Вышеизложенное представляет собой лишь краткий обзор процессов первичной дифференциации и интеграции, как я их понимаю. Это понимание в основном основано на изучении тех детей, у которых эти процессы были нарушены. Такие дети демонстрируют нам трудности, с которыми может столкнуться младенец на пути к благоприятному исходу. Теперь некоторые из этих трудностей будут рассмотрены подробнее.
Критические ситуации для первичных интеграций
Клинические данные по неинтегрированным и дезинтегрированным детям показывают, что критическими моментами в первичных интеграциях являются те случаи, когда младенец начинает осознавать, что «жесткость» и «мягкость» - это его собственные ощущения и что они могут исходить из одного и того же источника вне его самого. На этом этапе запускаются процессы проекции, подражания и идентификации, а ощущение «единости» постепенно сменяется осознанием «разделенности».
В книге «По ту сторону принципа удовольствия» Фрейд (1920) указывал на процесс проекции, посредством которого неприятные состояния воспринимаются как находящиеся вне тела. «Комфорт» - это «я», а «дискомфорт» - это «не-я». «Мягкость» - это «я», а «жесткость» - это «не-я». Это хорошо иллюстрируется распространенным поведением психотических детей, многие из которых едят только мягкую пищу и отвергают твердые куски. В рамках этой дихотомии между «мягким-я» и «жестким-не-я» возникает осознание «разделенности». Однако на ранней стадии этой «разделенности» «мягкое-я» оказывается чрезмерно уязвимым. Это создает критическую ситуацию: если материнская защита в этот момент нарушается, младенец оказывается под угрозой переживания «безымянных ужасов» (по выражению доктора Биона).
Следующий отрывок клинического материала иллюстрирует эту ситуацию, когда ребенок перерабатывает ее в безопасной обстановке психоаналитического сеанса. Ребенок, похоже, пытается рассказать психиатру о времени, когда его нежное, обнаженное тело чувствовало себя беззащитным перед враждебным внешним миром. Подобно тому, как мы вынуждены использовать метафоры для описания этих дословесных состояний сознания, так и дети используют образный язык. Этот случай оказался особенно ярким и трогательным.
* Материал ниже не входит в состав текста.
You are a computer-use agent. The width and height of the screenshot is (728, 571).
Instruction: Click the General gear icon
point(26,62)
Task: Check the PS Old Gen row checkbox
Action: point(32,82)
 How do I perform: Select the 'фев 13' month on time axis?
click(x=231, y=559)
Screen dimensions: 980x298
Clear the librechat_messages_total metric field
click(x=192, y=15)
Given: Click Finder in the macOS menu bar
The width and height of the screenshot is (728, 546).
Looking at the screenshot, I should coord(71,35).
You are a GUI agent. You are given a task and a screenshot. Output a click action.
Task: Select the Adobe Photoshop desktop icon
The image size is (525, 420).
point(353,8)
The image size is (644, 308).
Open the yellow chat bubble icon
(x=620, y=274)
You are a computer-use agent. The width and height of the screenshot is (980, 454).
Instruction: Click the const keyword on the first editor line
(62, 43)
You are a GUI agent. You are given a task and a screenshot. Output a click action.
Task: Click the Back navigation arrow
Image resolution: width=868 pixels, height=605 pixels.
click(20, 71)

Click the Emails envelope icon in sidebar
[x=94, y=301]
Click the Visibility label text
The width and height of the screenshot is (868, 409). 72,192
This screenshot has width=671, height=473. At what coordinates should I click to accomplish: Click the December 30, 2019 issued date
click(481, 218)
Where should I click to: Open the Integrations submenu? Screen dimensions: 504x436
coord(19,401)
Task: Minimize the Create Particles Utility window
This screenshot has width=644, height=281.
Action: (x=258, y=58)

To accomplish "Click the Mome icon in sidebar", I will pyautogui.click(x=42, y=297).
Грэму было двенадцать лет, когда он перерабатывал некоторые из элементарных страхов, которые проявились в клинической картине. Он был «колеблющимся по отношению к школе» (то есть не испытывал явной фобии школы). Ему было трудно возвращаться в школу по понедельникам. Он посещал психоаналитическую терапию раз в неделю у доктора Этчегоян, которая обсуждала материал со мной во время еженедельных супервизий. (Я признательна доктор Этчегоян за разрешение использовать этот материал.)
22 октября
У Грэма случился несчастный случай с зубной пластиной, и поэтому он не пришел на сессию.
29 октября
Грэм пришел, и в материале обсуждались повреждения его рта, которые были связаны с инфантильными ситуациями, когда он чувствовал, что потерял сосок груди, который он принимал как часть своего рта, а затем чувствовал, что его рот «сломался». Он был поврежден.
5 ноября
Грэм принес материал о том, что у него есть ценные вещи, которые он хочет защитить, но его особая защита для этих вещей «разрушается». Затем он очень ярко описал подводную сцену. Он сказал, что видел эту сцену во время отдыха в Девоне (то есть когда он был вдали от своего терапевта). Он описал маленького детеныша краба, у которого не было матери, чтобы защитить его. Его панцирь еще не затвердел, и он был розовым и нежным. Его легко могли атаковать и съесть морские существа, которые находились рядом. Чтобы избежать этого, краб юркнул в пустую раковину улитки, которая лежала в море, и там он был в безопасности.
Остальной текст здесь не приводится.